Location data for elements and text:
——

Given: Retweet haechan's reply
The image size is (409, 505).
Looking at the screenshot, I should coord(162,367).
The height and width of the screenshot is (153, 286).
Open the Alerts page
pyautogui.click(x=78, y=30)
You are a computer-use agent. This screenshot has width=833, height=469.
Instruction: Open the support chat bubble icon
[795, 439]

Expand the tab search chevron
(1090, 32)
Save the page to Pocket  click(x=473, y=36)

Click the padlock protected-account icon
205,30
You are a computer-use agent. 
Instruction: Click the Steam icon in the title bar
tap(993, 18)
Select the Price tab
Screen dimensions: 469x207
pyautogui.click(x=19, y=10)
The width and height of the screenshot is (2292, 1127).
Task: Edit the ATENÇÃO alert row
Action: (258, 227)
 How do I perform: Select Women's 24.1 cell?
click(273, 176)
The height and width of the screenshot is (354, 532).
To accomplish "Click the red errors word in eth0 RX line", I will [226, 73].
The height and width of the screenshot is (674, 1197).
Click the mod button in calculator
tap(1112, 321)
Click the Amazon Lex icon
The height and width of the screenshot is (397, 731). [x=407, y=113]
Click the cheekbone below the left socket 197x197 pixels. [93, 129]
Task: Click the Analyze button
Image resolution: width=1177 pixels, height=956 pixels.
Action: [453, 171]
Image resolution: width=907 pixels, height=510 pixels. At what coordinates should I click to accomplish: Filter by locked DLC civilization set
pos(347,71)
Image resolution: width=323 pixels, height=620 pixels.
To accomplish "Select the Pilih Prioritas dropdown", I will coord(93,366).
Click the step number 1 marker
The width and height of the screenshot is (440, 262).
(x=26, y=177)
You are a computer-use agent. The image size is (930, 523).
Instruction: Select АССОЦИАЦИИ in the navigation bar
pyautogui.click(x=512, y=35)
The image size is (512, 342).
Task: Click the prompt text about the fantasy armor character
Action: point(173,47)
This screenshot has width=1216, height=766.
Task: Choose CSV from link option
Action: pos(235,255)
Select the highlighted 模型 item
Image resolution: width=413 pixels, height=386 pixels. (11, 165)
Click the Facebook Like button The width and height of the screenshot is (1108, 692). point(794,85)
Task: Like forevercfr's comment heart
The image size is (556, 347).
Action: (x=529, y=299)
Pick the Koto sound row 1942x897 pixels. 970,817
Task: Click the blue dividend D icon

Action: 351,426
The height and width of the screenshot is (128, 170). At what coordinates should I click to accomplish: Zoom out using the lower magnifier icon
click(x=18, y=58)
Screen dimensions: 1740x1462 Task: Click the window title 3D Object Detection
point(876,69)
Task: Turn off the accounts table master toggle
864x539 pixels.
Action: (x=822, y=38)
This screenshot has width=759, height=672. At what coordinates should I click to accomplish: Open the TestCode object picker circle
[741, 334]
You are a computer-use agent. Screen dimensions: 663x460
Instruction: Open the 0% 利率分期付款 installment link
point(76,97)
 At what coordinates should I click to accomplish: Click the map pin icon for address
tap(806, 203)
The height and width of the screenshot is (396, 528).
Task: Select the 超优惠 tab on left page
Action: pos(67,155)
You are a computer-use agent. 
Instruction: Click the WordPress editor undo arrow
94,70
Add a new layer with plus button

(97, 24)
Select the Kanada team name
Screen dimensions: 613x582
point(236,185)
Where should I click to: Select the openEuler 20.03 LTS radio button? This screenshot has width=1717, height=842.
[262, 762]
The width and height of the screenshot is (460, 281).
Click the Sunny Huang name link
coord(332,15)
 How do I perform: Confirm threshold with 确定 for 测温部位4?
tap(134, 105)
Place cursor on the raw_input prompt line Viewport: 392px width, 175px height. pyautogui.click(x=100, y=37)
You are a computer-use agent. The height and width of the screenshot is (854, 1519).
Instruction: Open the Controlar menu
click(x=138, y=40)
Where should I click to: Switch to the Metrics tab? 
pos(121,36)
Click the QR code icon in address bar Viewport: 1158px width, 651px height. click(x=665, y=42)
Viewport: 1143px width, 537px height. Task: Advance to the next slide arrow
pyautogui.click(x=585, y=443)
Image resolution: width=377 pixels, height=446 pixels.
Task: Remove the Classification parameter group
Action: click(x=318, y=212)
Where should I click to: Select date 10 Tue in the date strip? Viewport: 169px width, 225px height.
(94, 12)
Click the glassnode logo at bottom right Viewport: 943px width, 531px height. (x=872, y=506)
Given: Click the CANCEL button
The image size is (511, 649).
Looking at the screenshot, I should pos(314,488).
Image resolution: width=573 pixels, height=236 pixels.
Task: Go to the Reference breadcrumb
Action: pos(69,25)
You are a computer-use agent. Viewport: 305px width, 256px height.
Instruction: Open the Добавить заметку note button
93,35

——

- STATED GOAL -
Please copy the items word for word, starting at the first line and ending with the line that contains "will [226, 73].", that line included.

- TASK RESULT -
Given: Retweet haechan's reply
The image size is (409, 505).
Looking at the screenshot, I should coord(162,367).
The height and width of the screenshot is (153, 286).
Open the Alerts page
pyautogui.click(x=78, y=30)
You are a computer-use agent. This screenshot has width=833, height=469.
Instruction: Open the support chat bubble icon
[795, 439]

Expand the tab search chevron
(1090, 32)
Save the page to Pocket  click(x=473, y=36)

Click the padlock protected-account icon
205,30
You are a computer-use agent. 
Instruction: Click the Steam icon in the title bar
tap(993, 18)
Select the Price tab
Screen dimensions: 469x207
pyautogui.click(x=19, y=10)
The width and height of the screenshot is (2292, 1127).
Task: Edit the ATENÇÃO alert row
Action: (258, 227)
 How do I perform: Select Women's 24.1 cell?
click(273, 176)
The height and width of the screenshot is (354, 532).
To accomplish "Click the red errors word in eth0 RX line", I will [226, 73].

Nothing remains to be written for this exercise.